#### WHAT NEEDS TO BE DONE
Be exact. Print each record as it stands.

#### RAW DATA
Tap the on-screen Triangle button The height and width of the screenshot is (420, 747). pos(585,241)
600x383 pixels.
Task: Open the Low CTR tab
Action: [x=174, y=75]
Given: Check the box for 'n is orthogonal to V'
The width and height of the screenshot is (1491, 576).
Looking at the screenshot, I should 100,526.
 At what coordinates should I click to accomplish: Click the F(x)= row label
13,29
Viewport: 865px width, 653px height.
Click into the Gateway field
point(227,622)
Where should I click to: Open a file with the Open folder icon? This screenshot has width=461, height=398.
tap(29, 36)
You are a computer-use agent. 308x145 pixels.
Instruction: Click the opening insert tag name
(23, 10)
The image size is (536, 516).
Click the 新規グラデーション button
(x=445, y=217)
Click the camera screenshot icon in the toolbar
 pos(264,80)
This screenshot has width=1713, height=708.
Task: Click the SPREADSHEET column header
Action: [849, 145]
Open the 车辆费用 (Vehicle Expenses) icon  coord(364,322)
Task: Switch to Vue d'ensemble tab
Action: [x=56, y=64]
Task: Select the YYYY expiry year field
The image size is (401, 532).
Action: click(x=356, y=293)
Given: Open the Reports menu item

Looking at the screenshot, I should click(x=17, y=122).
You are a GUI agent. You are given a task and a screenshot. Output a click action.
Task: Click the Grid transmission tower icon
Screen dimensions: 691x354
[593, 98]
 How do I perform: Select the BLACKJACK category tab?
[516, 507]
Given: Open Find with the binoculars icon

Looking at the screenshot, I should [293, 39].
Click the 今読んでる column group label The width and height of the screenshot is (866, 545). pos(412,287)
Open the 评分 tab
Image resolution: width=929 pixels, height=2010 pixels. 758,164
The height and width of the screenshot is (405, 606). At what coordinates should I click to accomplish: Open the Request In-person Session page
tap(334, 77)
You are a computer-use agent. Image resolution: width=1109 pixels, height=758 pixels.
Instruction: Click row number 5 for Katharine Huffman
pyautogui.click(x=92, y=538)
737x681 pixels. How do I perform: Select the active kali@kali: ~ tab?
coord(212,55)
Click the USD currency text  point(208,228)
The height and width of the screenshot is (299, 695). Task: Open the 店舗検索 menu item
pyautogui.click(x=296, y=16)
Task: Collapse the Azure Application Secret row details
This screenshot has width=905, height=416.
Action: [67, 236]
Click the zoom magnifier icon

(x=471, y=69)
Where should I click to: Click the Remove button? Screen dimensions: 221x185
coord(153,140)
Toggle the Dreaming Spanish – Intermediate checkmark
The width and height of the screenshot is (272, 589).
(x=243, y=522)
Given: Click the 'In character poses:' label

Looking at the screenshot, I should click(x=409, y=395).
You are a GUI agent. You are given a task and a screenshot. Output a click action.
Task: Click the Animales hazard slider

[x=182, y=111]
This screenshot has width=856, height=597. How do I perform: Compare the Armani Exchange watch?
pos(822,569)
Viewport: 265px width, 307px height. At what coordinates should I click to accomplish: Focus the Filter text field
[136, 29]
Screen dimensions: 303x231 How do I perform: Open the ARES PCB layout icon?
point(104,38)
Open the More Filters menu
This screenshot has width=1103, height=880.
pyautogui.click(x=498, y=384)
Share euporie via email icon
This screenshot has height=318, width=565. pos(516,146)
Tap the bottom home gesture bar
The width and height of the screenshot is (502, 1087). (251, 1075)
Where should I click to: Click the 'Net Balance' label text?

#### ANSWER FOR THE TASK
Tap the on-screen Triangle button The height and width of the screenshot is (420, 747). pos(585,241)
600x383 pixels.
Task: Open the Low CTR tab
Action: [x=174, y=75]
Given: Check the box for 'n is orthogonal to V'
The width and height of the screenshot is (1491, 576).
Looking at the screenshot, I should 100,526.
 At what coordinates should I click to accomplish: Click the F(x)= row label
13,29
Viewport: 865px width, 653px height.
Click into the Gateway field
point(227,622)
Where should I click to: Open a file with the Open folder icon? This screenshot has width=461, height=398.
tap(29, 36)
You are a computer-use agent. 308x145 pixels.
Instruction: Click the opening insert tag name
(23, 10)
The image size is (536, 516).
Click the 新規グラデーション button
(x=445, y=217)
Click the camera screenshot icon in the toolbar
 pos(264,80)
This screenshot has width=1713, height=708.
Task: Click the SPREADSHEET column header
Action: [849, 145]
Open the 车辆费用 (Vehicle Expenses) icon  coord(364,322)
Task: Switch to Vue d'ensemble tab
Action: [x=56, y=64]
Task: Select the YYYY expiry year field
The image size is (401, 532).
Action: click(x=356, y=293)
Given: Open the Reports menu item

Looking at the screenshot, I should click(x=17, y=122).
You are a GUI agent. You are given a task and a screenshot. Output a click action.
Task: Click the Grid transmission tower icon
Screen dimensions: 691x354
[593, 98]
 How do I perform: Select the BLACKJACK category tab?
[516, 507]
Given: Open Find with the binoculars icon

Looking at the screenshot, I should [293, 39].
Click the 今読んでる column group label The width and height of the screenshot is (866, 545). pos(412,287)
Open the 评分 tab
Image resolution: width=929 pixels, height=2010 pixels. 758,164
The height and width of the screenshot is (405, 606). At what coordinates should I click to accomplish: Open the Request In-person Session page
tap(334, 77)
You are a computer-use agent. Image resolution: width=1109 pixels, height=758 pixels.
Instruction: Click row number 5 for Katharine Huffman
pyautogui.click(x=92, y=538)
737x681 pixels. How do I perform: Select the active kali@kali: ~ tab?
coord(212,55)
Click the USD currency text  point(208,228)
The height and width of the screenshot is (299, 695). Task: Open the 店舗検索 menu item
pyautogui.click(x=296, y=16)
Task: Collapse the Azure Application Secret row details
This screenshot has width=905, height=416.
Action: [67, 236]
Click the zoom magnifier icon

(x=471, y=69)
Where should I click to: Click the Remove button? Screen dimensions: 221x185
coord(153,140)
Toggle the Dreaming Spanish – Intermediate checkmark
The width and height of the screenshot is (272, 589).
(x=243, y=522)
Given: Click the 'In character poses:' label

Looking at the screenshot, I should click(x=409, y=395).
You are a GUI agent. You are given a task and a screenshot. Output a click action.
Task: Click the Animales hazard slider

[x=182, y=111]
This screenshot has width=856, height=597. How do I perform: Compare the Armani Exchange watch?
pos(822,569)
Viewport: 265px width, 307px height. At what coordinates should I click to accomplish: Focus the Filter text field
[136, 29]
Screen dimensions: 303x231 How do I perform: Open the ARES PCB layout icon?
point(104,38)
Open the More Filters menu
This screenshot has width=1103, height=880.
pyautogui.click(x=498, y=384)
Share euporie via email icon
This screenshot has height=318, width=565. pos(516,146)
Tap the bottom home gesture bar
The width and height of the screenshot is (502, 1087). (251, 1075)
Where should I click to: Click the 'Net Balance' label text?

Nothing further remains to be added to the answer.